Pensiamo che il ruolo dell’ACDA, azienda cuneese dell’acqua, nella gestione consortile di ambito, debba essere più incisivo e trainante e che gli  investimenti per creare le condizioni di buona gestione di una rete sana e in espansione, al fine di consolidare il proprio ruolo nel mercato, non siano stati sufficienti. Il ruolo di controllo e di azione degli enti locali nel settore deve essere forte e visibile, per non lasciare il dubbio di una assenza che fa comodo alla concorrenza dell’impresa privata.
Alla luce delle crisi ambientali che stiamo vivendo, occorre individuare uno o più invasi a servizio del territorio. 

L’acqua è una grande ricchezza che sarà sempre più preziosa. Con una visione di governo di un territorio vasto, dobbiamo sottolineare che la percentuale delle “royalty” sull’uso dell’acqua da imbottigliare debba essere aumentata e riconosciuta al territorio.
Fare un nuovo censimento del patrimonio arboreo, realizzare il regolamento del verde, programmare una manutenzione efficace e costante, soprattutto dei giardini e delle rive. 
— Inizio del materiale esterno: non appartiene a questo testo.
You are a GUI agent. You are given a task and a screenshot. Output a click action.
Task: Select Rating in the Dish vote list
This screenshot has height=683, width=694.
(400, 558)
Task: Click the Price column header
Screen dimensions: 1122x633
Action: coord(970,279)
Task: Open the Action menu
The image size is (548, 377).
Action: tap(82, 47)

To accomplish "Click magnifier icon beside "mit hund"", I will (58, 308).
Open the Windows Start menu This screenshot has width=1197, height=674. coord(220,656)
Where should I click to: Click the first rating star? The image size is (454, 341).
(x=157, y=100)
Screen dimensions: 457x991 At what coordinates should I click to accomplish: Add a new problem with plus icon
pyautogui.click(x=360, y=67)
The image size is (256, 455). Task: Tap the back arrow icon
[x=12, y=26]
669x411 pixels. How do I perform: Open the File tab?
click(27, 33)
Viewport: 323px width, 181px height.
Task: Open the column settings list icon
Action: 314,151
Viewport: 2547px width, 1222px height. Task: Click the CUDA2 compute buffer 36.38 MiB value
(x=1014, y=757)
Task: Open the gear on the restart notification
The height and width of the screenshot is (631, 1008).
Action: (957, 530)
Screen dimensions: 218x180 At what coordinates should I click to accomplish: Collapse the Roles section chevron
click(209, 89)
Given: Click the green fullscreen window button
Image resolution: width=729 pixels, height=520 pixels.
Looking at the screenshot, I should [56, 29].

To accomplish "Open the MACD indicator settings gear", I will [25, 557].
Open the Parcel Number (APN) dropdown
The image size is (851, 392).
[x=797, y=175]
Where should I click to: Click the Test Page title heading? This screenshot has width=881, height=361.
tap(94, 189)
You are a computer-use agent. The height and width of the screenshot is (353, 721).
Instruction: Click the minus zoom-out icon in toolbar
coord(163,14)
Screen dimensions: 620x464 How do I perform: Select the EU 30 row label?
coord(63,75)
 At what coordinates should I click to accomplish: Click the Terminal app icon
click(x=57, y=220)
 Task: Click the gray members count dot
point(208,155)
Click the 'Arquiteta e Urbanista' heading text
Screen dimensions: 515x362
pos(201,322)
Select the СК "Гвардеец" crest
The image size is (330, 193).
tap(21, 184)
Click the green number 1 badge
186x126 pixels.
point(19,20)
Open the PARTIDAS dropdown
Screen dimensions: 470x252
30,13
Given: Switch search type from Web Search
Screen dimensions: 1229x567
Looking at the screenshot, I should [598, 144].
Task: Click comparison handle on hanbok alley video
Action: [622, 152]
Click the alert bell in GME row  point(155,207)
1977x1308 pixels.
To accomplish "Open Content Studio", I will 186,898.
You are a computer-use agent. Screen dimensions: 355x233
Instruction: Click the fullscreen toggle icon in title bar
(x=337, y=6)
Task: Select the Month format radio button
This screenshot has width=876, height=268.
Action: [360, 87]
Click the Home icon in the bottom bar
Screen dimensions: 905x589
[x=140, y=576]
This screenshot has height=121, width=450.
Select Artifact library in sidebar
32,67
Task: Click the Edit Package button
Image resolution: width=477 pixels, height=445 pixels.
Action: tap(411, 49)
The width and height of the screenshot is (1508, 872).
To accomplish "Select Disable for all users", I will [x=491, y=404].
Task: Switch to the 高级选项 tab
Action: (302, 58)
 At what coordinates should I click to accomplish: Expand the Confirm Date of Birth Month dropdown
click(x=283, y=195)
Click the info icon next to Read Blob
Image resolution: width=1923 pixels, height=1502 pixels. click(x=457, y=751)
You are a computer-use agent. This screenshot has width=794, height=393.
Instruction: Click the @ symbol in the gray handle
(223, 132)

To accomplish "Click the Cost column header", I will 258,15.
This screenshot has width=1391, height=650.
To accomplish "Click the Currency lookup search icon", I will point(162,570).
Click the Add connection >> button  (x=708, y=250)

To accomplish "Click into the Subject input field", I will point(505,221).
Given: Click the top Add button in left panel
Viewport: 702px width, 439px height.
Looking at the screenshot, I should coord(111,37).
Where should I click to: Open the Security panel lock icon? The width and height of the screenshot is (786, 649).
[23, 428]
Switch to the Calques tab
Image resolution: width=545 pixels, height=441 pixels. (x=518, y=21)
Il parco fluviale, tra i più belli d’Italia, va valorizzato e promosso per farlo conoscere al grande pubblico nazionale. Riprendere il progetto più adeguato di “pedancola” di collegamento verso la Mellana.
Proporre un’iniziativa sui terrazzi della città: terrazzi fioriti.
Intervento di recupero e riqualificazione dei Giardini Fresia, sulla base dei progetti storici originali.
Creare un sistema di coordinamento per valorizzare la conoscenza dei giardini, oasi naturali, ville, strutture di pregio pubbliche e private messe in rete.
Realizzazione della sala del commiato.


ILLUMINAZIONE PUBBLICA – LA PULIZIA DELLA CITTA’ – SPAZI DEDICATI
AGLI ANIMALI DOMESTICI

Il sistema di illuminazione pubblica, recentemente dato in gestione a privati, va monitorato e modulato sui valori e gli standard ambientali adeguati, contemperando le esigenze di sicurezza e risparmio energetico.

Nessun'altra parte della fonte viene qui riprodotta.